I didn’t post about it at the time, but my Twitter followers know that I drove up to the Cape on Saturday afternoon, with a press pass to the SpaceX launch early Sunday morning. It was the first Falcon launch I’ve seen on the east coast (I did see one pass through the clouds at the January Vandenberg launch).
It was impressive. I don’t know what the quantity distance is for that vehicle, but we were on a causeway in the middle of the Indian River at CCAFS, and I think the pad was only a couple miles away, judging from the time that I saw the ignition and started to hear (and feel) the roar. It was sufficiently bright that it temporarily shut down the center of my retinas, but I could see it all the way downrange past staging. I don’t think I’ve ever seen a rocket naked eye that far downrange. It was very impressive, but I hope it becomes routine, including the landing, if it hasn’t already. The next step is to start reflying those stages that they continue to collect (six now). I told John Taylor that SpaceX now has a bigger fleet of reusable rockets than NASA ever had.
Speaking of which, Stephanie Osborn has a guest post from a fellow former NASA colleague with thoughts on the failure of reusability of the Shuttle.
I think that whether single pour or the selected segmented design, solid rockets on a reusable crewed vehicle were a mistake. And the fact that Jim Fletcher was head of NASA (and “Barfing Jake” Garn) is also part of the explanation for building them in Utah, Florida’s environmental regulations notwithstanding.
But as I’ve noted in the past, it’s a huge fallacy of hasty generalization to attempt to draw lessons about reusability of spacecraft from that program.
Rest in peace among the stars.
I hadn’t talked to him in years, and am a little surprised that he was still alive; he had life-threatening health problems for a long time (liver, if I recall correctly). I’m glad he got as long as he did. He was a great historian and advocate for space and human spaceflight.
[Update a few minutes later]
Sigh. Doug O’Handley, too.
So we have a perfectly good military communications satellite stranded in the wrong orbit. If we were a truly space-faring nation, we’d send something up to give it a tow. In a few years, with things like ACES, we’ll be able to.

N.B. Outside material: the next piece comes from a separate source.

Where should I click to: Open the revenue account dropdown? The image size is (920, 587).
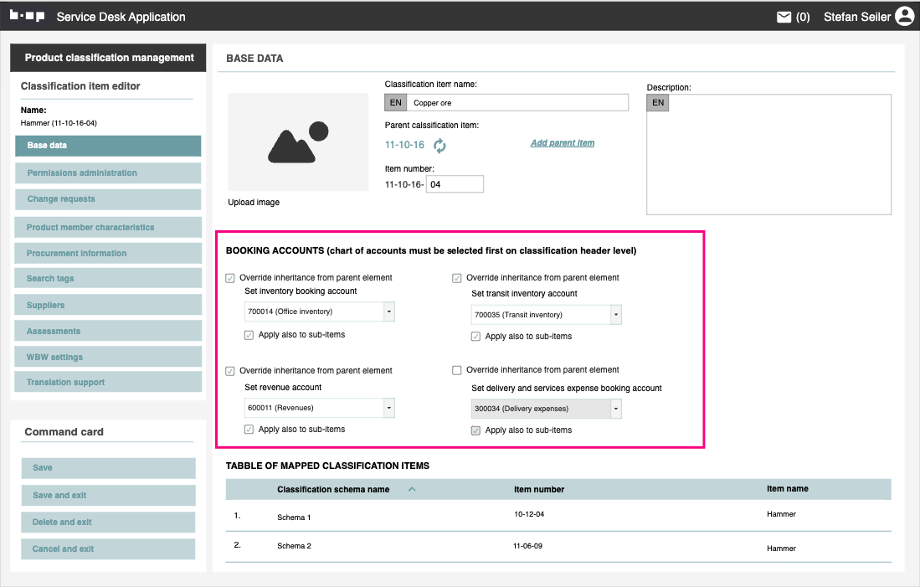point(388,408)
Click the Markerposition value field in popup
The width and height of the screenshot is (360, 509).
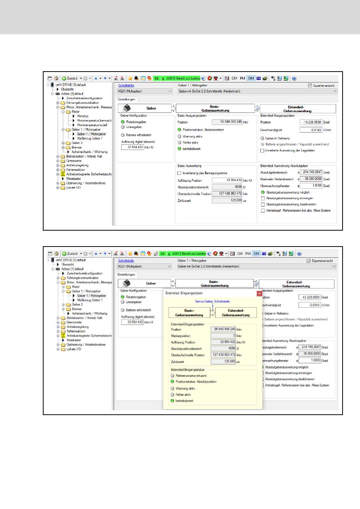pyautogui.click(x=223, y=336)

An asteroid strike could cause immense suffering.
You don’t say.
Anyway, I’m starting to become a @SMOD2016 guy.
Jeff Foust writes that that’s the question the media should be asking of the presidential campaigns. I agree; until we know why we’re doing it, it’s not possible to come up with sensible way of how to do it.
And this is an interesting parenthetical:
…perhaps, the answer would be not to spend the money at all: in the mid-2000s, the Republican Study Committee, a group of conservative members of the House of Representatives, proposed cutting funding for President George W. Bush’s Vision for Space Exploration as part of a broader set of spending cuts. The chairman of the committee at the time? Then-Rep. Mike Pence of Indiana, now Trump’s running mate.
Though there’s no requirement that it be the case, historically, the vice president has generally been responsible for space policy (going back to Johnson), though that has been much less the case in the second Bush and Obama administrations (thankfully, in the case of the latter).
Does going to the moon increase risk of heart attacks?
I can’t tell from this study, because I consider it insufficiently controlled. For instance, they don’t say what generation they pulled the data from. A sixty-year old today is likely to be in a different state of health than one from thirty years ago. For all I know, the Apollo astronauts got their heart attacks from terrible dietary advice in the seventies, as my father did.
…from people who currently make good money building expendable launch systems.
In other news, the Buggy Whip Manufacturers Association saw no future in these newfangled “horseless carriages.”
[Update a while later]
Bob Zimmerman has some thoughts on the lie that is Orion, while Eric Berger discusses the GAO concerns about its programmatics.